As you may have noticed when filling your tank, the plan for a gas tax holiday put forward by presidential candidates from both party brands, never came to fruition. The idea had been suspend an 18¢ per gallon federal tax on fuel from Memorial Day to Labor Day. Of course the fact that this would have saved average drivers a whopping $28 had little if anything to do with the lack of movement on bills from both Democratic Sen. Hillary Clinton and Republican Sen. John McCain. It turns out the real coup de grâce may have come from the road construction industry. The excise tax money which would have meant little to individual drivers, comes out to an aggregate $9 billion. That's money that is supposed to go toward building and maintaining roads around the country. Without that money, road construction projects would have to be put off. Canceled or delay construction projects would mean laid off construction workers, a prospect that no politician hoping to get re-elected relishes in an election year.
Rather than a tax holiday, drivers are in fact likely to see an increase soon.

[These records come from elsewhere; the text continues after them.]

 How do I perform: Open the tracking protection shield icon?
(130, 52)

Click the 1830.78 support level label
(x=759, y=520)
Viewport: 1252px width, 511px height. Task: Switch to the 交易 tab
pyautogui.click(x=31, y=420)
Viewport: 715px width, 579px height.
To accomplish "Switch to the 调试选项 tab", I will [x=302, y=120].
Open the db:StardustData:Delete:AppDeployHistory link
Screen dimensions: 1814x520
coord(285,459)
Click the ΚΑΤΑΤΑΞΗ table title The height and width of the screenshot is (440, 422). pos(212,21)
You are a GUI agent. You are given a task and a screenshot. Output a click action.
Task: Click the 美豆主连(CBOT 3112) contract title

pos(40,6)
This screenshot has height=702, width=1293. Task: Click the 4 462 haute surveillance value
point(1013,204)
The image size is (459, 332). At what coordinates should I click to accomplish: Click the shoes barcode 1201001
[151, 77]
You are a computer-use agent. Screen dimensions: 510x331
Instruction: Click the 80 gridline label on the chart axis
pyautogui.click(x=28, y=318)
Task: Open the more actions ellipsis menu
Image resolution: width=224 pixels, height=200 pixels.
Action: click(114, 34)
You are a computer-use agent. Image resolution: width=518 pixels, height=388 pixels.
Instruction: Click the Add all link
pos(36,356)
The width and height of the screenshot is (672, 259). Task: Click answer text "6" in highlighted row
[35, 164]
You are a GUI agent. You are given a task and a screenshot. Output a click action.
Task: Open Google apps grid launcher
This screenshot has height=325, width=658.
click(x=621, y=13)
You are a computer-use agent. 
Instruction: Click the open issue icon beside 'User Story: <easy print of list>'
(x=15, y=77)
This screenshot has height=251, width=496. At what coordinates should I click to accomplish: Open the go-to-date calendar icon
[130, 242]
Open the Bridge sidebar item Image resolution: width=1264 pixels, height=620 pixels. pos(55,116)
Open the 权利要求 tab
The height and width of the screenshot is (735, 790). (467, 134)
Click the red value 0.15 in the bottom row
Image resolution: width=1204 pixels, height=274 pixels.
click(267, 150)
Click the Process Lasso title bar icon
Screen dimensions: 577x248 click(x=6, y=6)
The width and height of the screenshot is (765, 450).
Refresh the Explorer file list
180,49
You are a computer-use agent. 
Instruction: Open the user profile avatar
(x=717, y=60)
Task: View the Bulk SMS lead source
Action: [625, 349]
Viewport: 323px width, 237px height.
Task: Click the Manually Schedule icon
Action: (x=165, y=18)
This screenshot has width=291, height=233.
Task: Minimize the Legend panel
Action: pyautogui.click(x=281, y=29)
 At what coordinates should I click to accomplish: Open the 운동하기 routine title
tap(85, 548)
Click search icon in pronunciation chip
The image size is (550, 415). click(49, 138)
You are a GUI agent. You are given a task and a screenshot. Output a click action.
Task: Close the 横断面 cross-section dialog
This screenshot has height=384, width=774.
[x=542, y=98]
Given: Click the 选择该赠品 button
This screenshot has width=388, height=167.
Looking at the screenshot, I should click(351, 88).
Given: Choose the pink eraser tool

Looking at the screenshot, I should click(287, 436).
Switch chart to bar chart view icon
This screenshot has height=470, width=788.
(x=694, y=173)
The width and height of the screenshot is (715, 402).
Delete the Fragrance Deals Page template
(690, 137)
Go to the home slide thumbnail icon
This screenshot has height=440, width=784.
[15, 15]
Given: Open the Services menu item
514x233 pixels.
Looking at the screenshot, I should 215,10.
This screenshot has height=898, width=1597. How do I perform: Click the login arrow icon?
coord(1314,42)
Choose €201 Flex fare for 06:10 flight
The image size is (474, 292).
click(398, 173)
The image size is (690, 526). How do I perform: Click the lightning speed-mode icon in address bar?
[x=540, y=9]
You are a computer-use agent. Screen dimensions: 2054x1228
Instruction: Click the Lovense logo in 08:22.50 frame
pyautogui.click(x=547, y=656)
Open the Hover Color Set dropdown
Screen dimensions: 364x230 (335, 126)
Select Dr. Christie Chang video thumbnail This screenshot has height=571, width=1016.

While high fuel prices have the benefit of pushing people to drive less, and consume less fuel, that starves the highway trust fund as well. As a result the fund is likely to be in deficit this year to the tune of $3 billion. As a result a fuel tax increase may be needed.

Looking ahead, we may need to start taxing electric bills to get funds to build roads. Even though electric cars use no petroleum, they still put wear and tear on the roads and it's only far that the drivers who use those roads should pick up the tab. Alternatively increased use of toll roads may be necessary, something proposed by Transportation Secretary Mary Peters.